The Biden administration, which has identified China as its top global competitor, hopes to show a subtle contrast from Beijing during the summit rather than hammering home criticism.
"This is going to be about what we can offer. It's going to be a positive proposition about the United States, its partnership with Africa," Sullivan said.
"We are bringing the resources to the table in significant numbers," he added.
Welcoming African entrepreneurs for a reception Monday evening, Secretary of State Antony Blinken said the United States was guided by the principle of partnership.
"We can't solve any of the really big challenges we face if we don't work together.
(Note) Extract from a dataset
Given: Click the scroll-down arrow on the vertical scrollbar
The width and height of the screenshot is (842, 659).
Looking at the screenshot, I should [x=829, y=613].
So it's about what we can do with African nations and people, not for them," Blinken said.
- Push on democracy -
Biden during the summit will outline US support for the African Union to gain a formal berth in the Group of 20 club of major economies, months after he threw support behind a permanent African seat on the UN Security Council.
Unlike China, which holds summits every three years with Africa, the United States plans to promote democratic values.
Sullivan said Biden will meet with African leaders facing election in 2023.
"We would like to do everything we can to support those elections being free, fair and credible," Sullivan said.
Successive US presidents have pursued signature initiatives for Africa, with George W. Bush launching a major push to fight HIV/AIDS that he considers among his top legacies and Barack Obama spearheading a drive to bring electricity, which US officials say has brought power for the first time to 165 million people.
Obama's successor Donald Trump, by contrast, made no secret of his lack of interest in Africa, and Biden's summit with the region's leaders will be the first by a US president since Obama's landmark first edition in 2014.
In the eight ensuing years, China's investment in Africa has consistently outpaced that of the United States, with countries brushing aside US warnings that Beijing's billions in infrastructure spending could put them in long-term arrears.
Ahead of the summit, China's ambassador to Washington, Qin Gang, said that his country was "sincere" in Africa" and that its investment "is not a trap."
"We believe that Africa should be a place for international cooperation, not for major powers' competition for geopolitical gains," he told an event of the news site Semafor.
"We welcome all other members of the international community, including the United States, to join us in the global efforts to help Africa."
- Cultural connections -
The United States has also been alarmed by a rising presence of Russia, whose Wagner mercenary group has become involved in several hotspots and which has sought to convince African nations that Western sanctions, not its invasion in Ukraine, are responsible for a spike in global food prices.
Biden will highlight food security during an event with African leaders on Thursday, officials said.
The summit will also feature events connecting the African diaspora, hoping to stress cultural familiarity.
New York Mayor Eric Adams said that the success of African Americans showed the need for Africans to "walk differently."
"You have been denied, ignored and exploited on the continent of Africa for too long," Adams, the second Black person to lead America's largest city, told African visitors at the State Department.
"You're the largest producer of cocoa and others have made the chocolate out of it. Now you make the chocolate out of your cocoa!"